== Task ==
Can you rewrite all of the following items so that every "sidebar" becomes "side panel", with nothing else changed?

== Task inputs ==
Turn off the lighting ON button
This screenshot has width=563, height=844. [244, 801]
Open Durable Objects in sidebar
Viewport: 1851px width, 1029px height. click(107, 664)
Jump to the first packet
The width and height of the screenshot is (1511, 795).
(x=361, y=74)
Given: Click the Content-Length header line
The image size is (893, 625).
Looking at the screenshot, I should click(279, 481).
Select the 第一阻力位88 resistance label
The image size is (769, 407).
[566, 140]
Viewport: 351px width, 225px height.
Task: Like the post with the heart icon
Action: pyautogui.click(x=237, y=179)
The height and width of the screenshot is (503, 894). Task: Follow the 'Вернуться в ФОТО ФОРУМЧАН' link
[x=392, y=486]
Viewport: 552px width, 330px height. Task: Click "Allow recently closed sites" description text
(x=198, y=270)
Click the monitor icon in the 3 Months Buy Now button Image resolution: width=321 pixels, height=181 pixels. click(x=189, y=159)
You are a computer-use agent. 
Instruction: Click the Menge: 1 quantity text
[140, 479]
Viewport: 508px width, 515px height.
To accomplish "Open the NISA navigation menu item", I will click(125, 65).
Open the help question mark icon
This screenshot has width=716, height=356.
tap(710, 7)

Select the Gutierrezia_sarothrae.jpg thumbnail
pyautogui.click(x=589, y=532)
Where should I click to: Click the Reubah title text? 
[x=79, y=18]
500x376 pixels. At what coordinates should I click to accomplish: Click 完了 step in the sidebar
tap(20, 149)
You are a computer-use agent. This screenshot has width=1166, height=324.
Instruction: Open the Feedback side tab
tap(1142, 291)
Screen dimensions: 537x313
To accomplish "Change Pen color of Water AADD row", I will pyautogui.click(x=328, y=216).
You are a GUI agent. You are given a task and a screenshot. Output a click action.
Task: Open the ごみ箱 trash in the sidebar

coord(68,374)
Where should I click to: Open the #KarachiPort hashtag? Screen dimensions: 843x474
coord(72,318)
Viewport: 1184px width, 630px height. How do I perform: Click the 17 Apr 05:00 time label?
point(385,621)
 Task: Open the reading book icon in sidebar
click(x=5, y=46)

== Output for this exercise ==
Turn off the lighting ON button
This screenshot has width=563, height=844. [244, 801]
Open Durable Objects in side panel
Viewport: 1851px width, 1029px height. click(107, 664)
Jump to the first packet
The width and height of the screenshot is (1511, 795).
(x=361, y=74)
Given: Click the Content-Length header line
The image size is (893, 625).
Looking at the screenshot, I should click(279, 481).
Select the 第一阻力位88 resistance label
The image size is (769, 407).
[566, 140]
Viewport: 351px width, 225px height.
Task: Like the post with the heart icon
Action: pyautogui.click(x=237, y=179)
The height and width of the screenshot is (503, 894). Task: Follow the 'Вернуться в ФОТО ФОРУМЧАН' link
[x=392, y=486]
Viewport: 552px width, 330px height. Task: Click "Allow recently closed sites" description text
(x=198, y=270)
Click the monitor icon in the 3 Months Buy Now button Image resolution: width=321 pixels, height=181 pixels. click(x=189, y=159)
You are a computer-use agent. 
Instruction: Click the Menge: 1 quantity text
[140, 479]
Viewport: 508px width, 515px height.
To accomplish "Open the NISA navigation menu item", I will click(125, 65).
Open the help question mark icon
This screenshot has width=716, height=356.
tap(710, 7)

Select the Gutierrezia_sarothrae.jpg thumbnail
pyautogui.click(x=589, y=532)
Where should I click to: Click the Reubah title text? 
[x=79, y=18]
500x376 pixels. At what coordinates should I click to accomplish: Click 完了 step in the side panel
tap(20, 149)
You are a computer-use agent. This screenshot has width=1166, height=324.
Instruction: Open the Feedback side tab
tap(1142, 291)
Screen dimensions: 537x313
To accomplish "Change Pen color of Water AADD row", I will pyautogui.click(x=328, y=216).
You are a GUI agent. You are given a task and a screenshot. Output a click action.
Task: Open the ごみ箱 trash in the side panel

coord(68,374)
Where should I click to: Open the #KarachiPort hashtag? Screen dimensions: 843x474
coord(72,318)
Viewport: 1184px width, 630px height. How do I perform: Click the 17 Apr 05:00 time label?
point(385,621)
 Task: Open the reading book icon in side panel
click(x=5, y=46)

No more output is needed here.